O risco de câncer de mama e muitas outras formas de câncer aumenta com a síndrome de Li-Fraumeni (LFS), uma síndrome de câncer autossômica dominante genética. Um diagnóstico de LFS é feita quando todas as seguintes características estão presentes numa família:
Sarcoma em menos de 45 anos de idade e
Um parente de primeiro grau, como pai, irmão ou filho com câncer em menos de 45 anos de idade e
Um primeiro ou segundo grau (tia, tio, ou avô) com câncer em menos de 45 anos de idade ou sarcoma em qualquer idade
A maioria dos IFT (cerca de 70 por cento) é causada por mutações num gene no cromossoma 17, conhecida como p53. Mutações em p53 conferem um risco aumentado para câncer de mama início precoce, sarcoma infância, osteossarcoma, tumores cerebrais, leucemia, carcinoma adrenocortical e.
As pessoas com uma mutação p53 tem uma chance de 50 por cento de desenvolver um dos cânceres associados com idade de 40 anos e uma chance de 90 por cento de desenvolver câncer aos 60 anos. câncer de mama parece ser o maior risco para as mulheres, mas menos de 1 por cento de todo câncer de mama é pensado para ser relacionado para LFS. Para aqueles afetados por LFS, cânceres de mama geralmente ocorrem em mulheres na pré-menopausa.
O gene p53 é um gene supressor de tumor, que normalmente controla o crescimento celular e a morte celular. As duas cópias de um gene supressor de tumor deve ser alterada ou mutada, antes de uma pessoa desenvolver cancro. Com o LFS, a primeira mutação é herdada de a mãe ou o pai e, portanto, presente em todas as células do corpo. Isso é chamado de uma mutação germinativa. Se uma pessoa que tem uma mutação da linha germinativa irá desenvolver cancro e que o cancro (s) irá desenvolver depende de onde (tipo de célula) ocorre a segunda mutação. Por exemplo, se a segunda mutação é na mama, depois do cancro da mama pode desenvolver. Se for no osso, em seguida, osteossarcoma pode desenvolver. O processo de desenvolvimento do tumor, na verdade, exige mutações em vários genes de controle de crescimento. A perda de ambas as cópias do p53 é apenas o primeiro passo no processo. O que faz com que essas mutações adicionais a serem adquiridas é desconhecida. As causas possíveis incluem exposições ambientais biológicos ou erros casuais na replicação de células químicas, físicas ou.
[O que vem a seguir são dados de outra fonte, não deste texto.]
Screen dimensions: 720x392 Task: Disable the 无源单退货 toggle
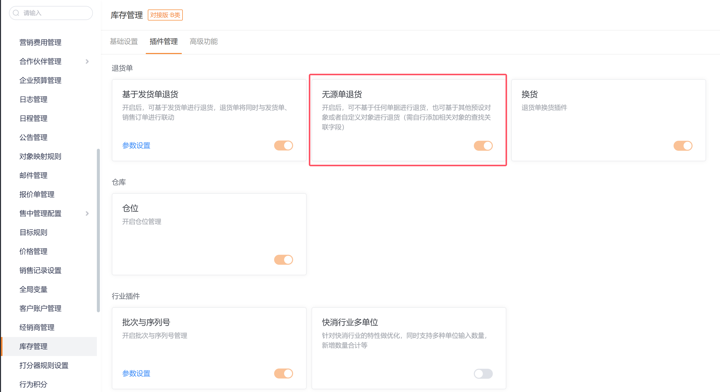[483, 145]
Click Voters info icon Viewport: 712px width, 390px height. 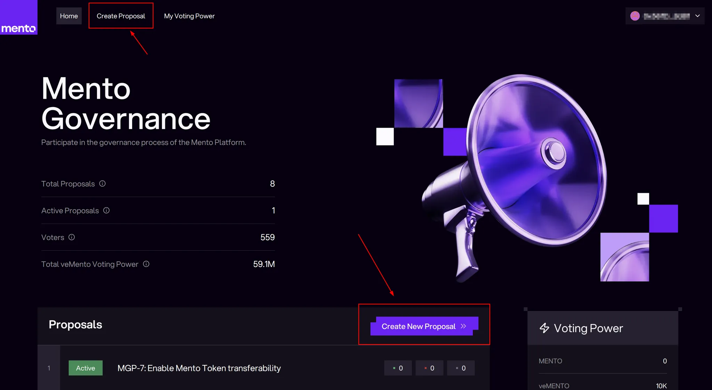[72, 237]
Alguns indivíduos que herdaram uma mutação germinativa p53 nunca desenvolvem câncer, porque eles nunca chegar a segunda mutação necessária para derrubar a função do gene e iniciar o processo de formação de tumores. Isso pode tornar o câncer parecem pular gerações de uma família, quando, na realidade, a mutação está presente. As pessoas com uma mutação, independentemente de se eles se desenvolvem cancro, no entanto, tem uma possibilidade de 50/50 a passar a mutação para a próxima geração.
É também importante recordar que o gene p53 não está localizado nos cromossomas sexuais. Portanto, as mutações podem ser herdado da mãe ou do lado do pai da família.